Five Common Legal Misconceptions in Education

 

From the Marshall Memo #454

“Principals and other educators often have perceptions about key issues in school law that are remarkably wrong,” says legal expert Perry Zirkel (Lehigh University) in this helpful article in Principal Leadership. “When that is the case, they help reinforce those prevailing perceptions by sharing them with teachers, parents, and other administrators and by contributing to misguided practices and policies.”

Myth #1: There has been an explosion of education litigation. In fact, school litigation peaked in the late 1970s and early 1980s and has gradually declined since (with an upward tick of special-education cases in federal courts in the first decade of the 21st century). In terms of decisions, says Zirkel, the trend has been in favor of school defendants.

Myth #2: Educators should fear being held liable for negligence. Actually, in only 11 percent of cases did student plaintiffs win at least partial damages, and individual educators were not held liable in any of them (institutions were). Of course, school personnel need to be alert to issues of student safety, including in science labs, but fear of liability should not be the primary motivation.

Myth #3: Student rights are ascendant. In fact, since the Tinker case of 1969 (students’ right to wear black armbands in school to protest the Vietnam war), there has been a shift toward more district-favorable decisions in First Amendment cases. Similarly, says Zirkel, “The belief, whether held by students or school personnel, that teachers cannot touch students, including but not limited to reasonably intervening to stop student bullying, is lore, now law.” 

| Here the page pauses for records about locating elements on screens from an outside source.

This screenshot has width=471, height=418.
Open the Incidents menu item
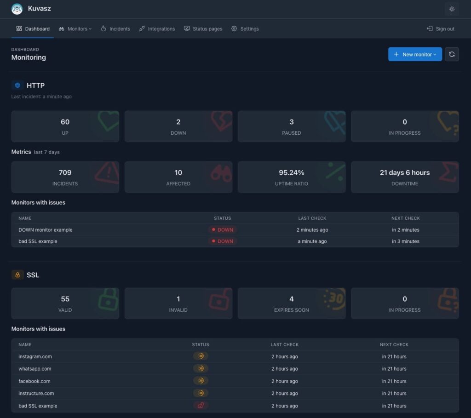[115, 29]
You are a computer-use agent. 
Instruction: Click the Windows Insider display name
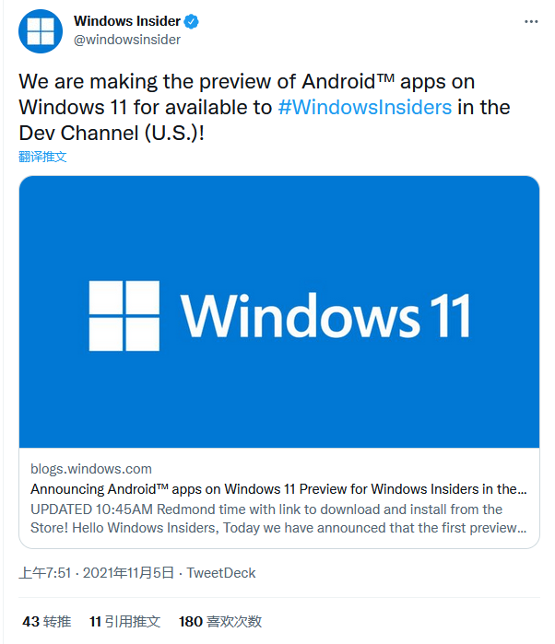click(x=127, y=21)
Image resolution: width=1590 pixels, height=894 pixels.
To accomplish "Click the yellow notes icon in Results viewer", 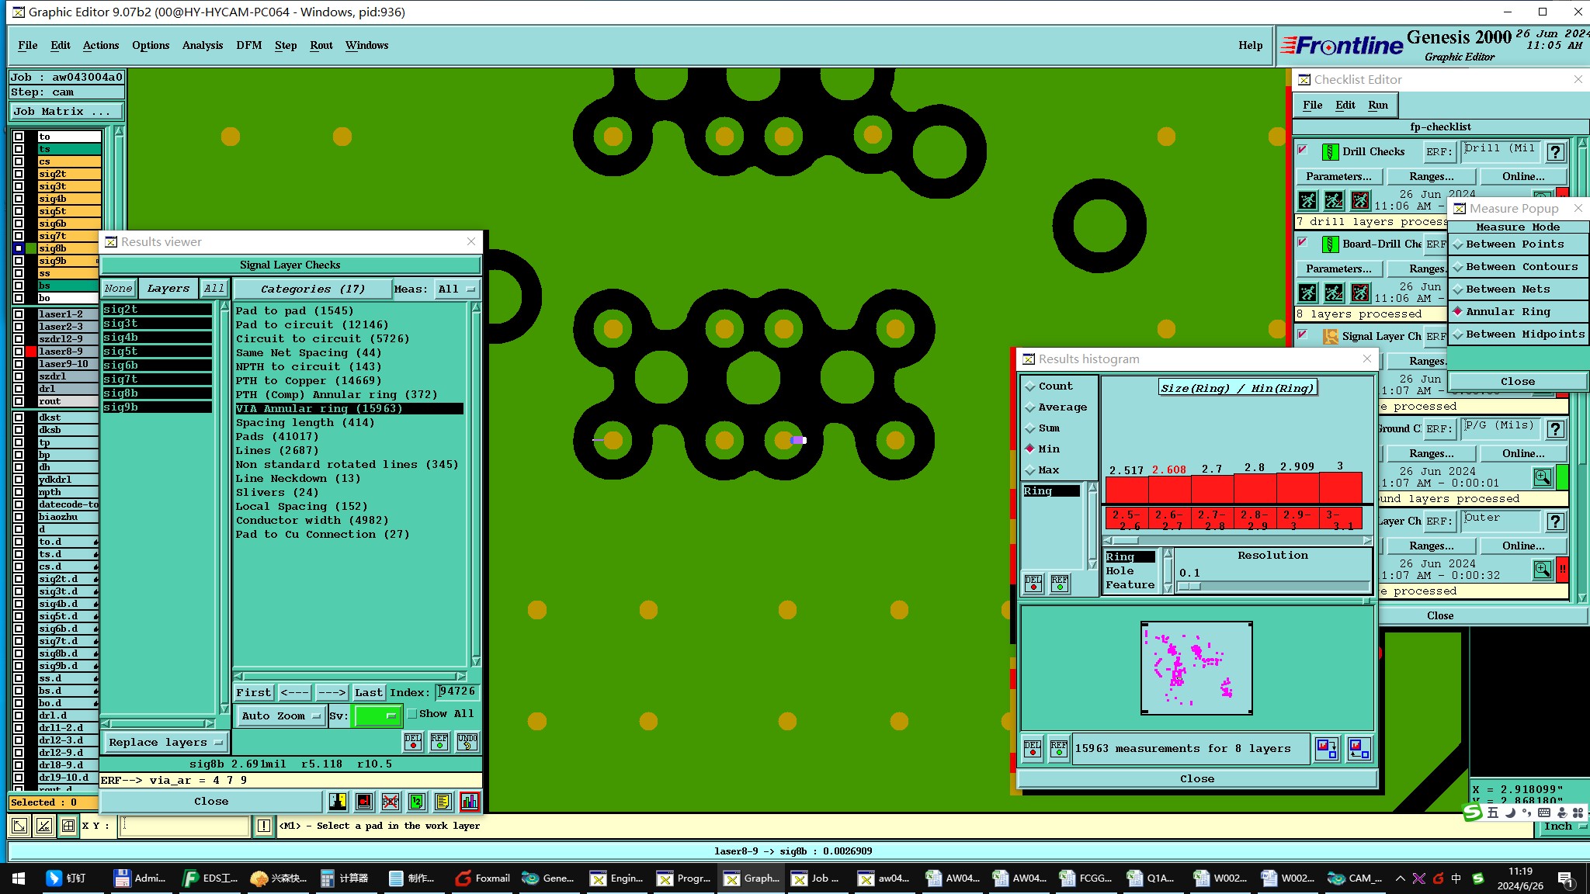I will click(443, 802).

Myth #4: Bad teachers can’t be removed because of tenure. In fact, when school leaders evaluate and dismiss incompetent teachers, courts have upheld their actions in the majority of cases. The same has been true when school boards have taken action against superintendents. The problem, says Zirkel, is that school administrators are not exercising their legal authority. 

Myth #5: Educators can’t take strong disciplinary action against misbehaving students, especially if they have special needs. In fact, courts have been “extremely deferential” to school districts on discipline of general-education students, says Zirkel, and with special-needs students, the federal law does not generally apply to suspensions of up to ten days. In cases where a student’s misconduct is linked to a disability, recent litigation has generally favored the school district. Professional recommendations should not be confused with legal requirements, says Zirkel.